**THE TASK:** Output each entry verbatim and exclude every picture from it.

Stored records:
Start of Block
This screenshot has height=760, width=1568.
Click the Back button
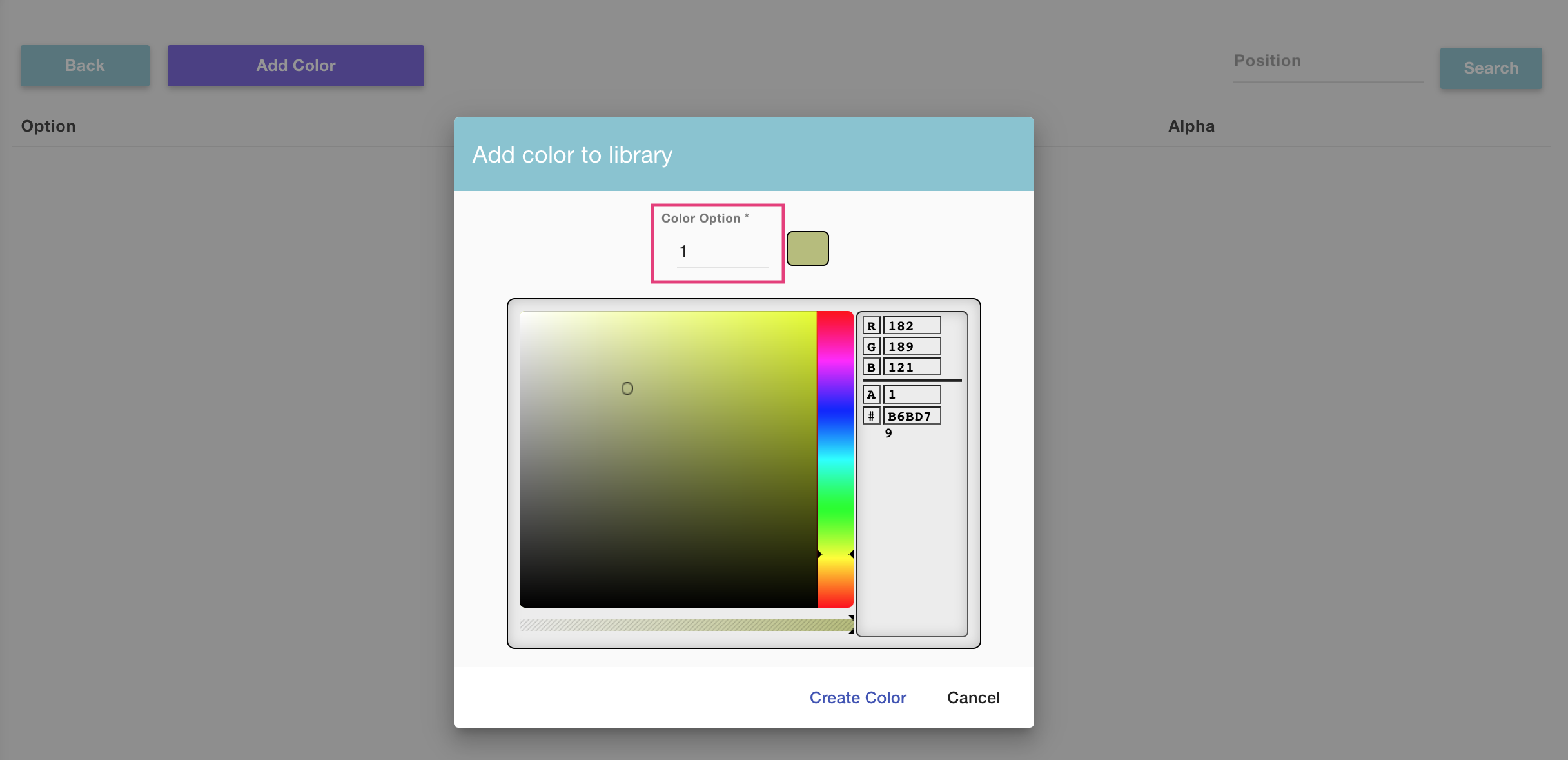[x=84, y=65]
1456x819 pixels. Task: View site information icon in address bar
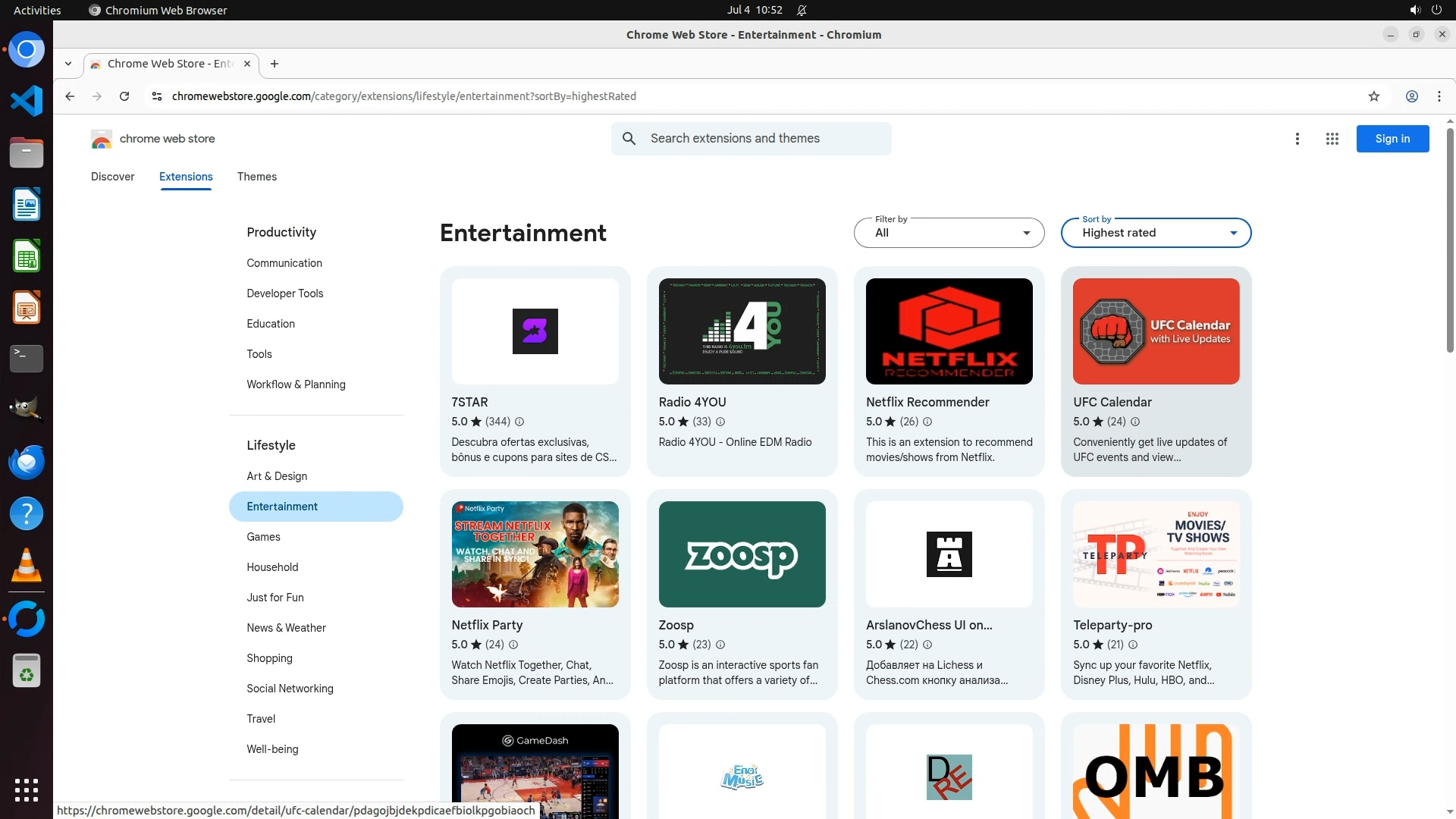click(x=156, y=96)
End of Block
**EXPECTED ANSWER:**
This screenshot has height=760, width=1568.
Click the Back button
[x=84, y=65]
1456x819 pixels. Task: View site information icon in address bar
click(x=156, y=96)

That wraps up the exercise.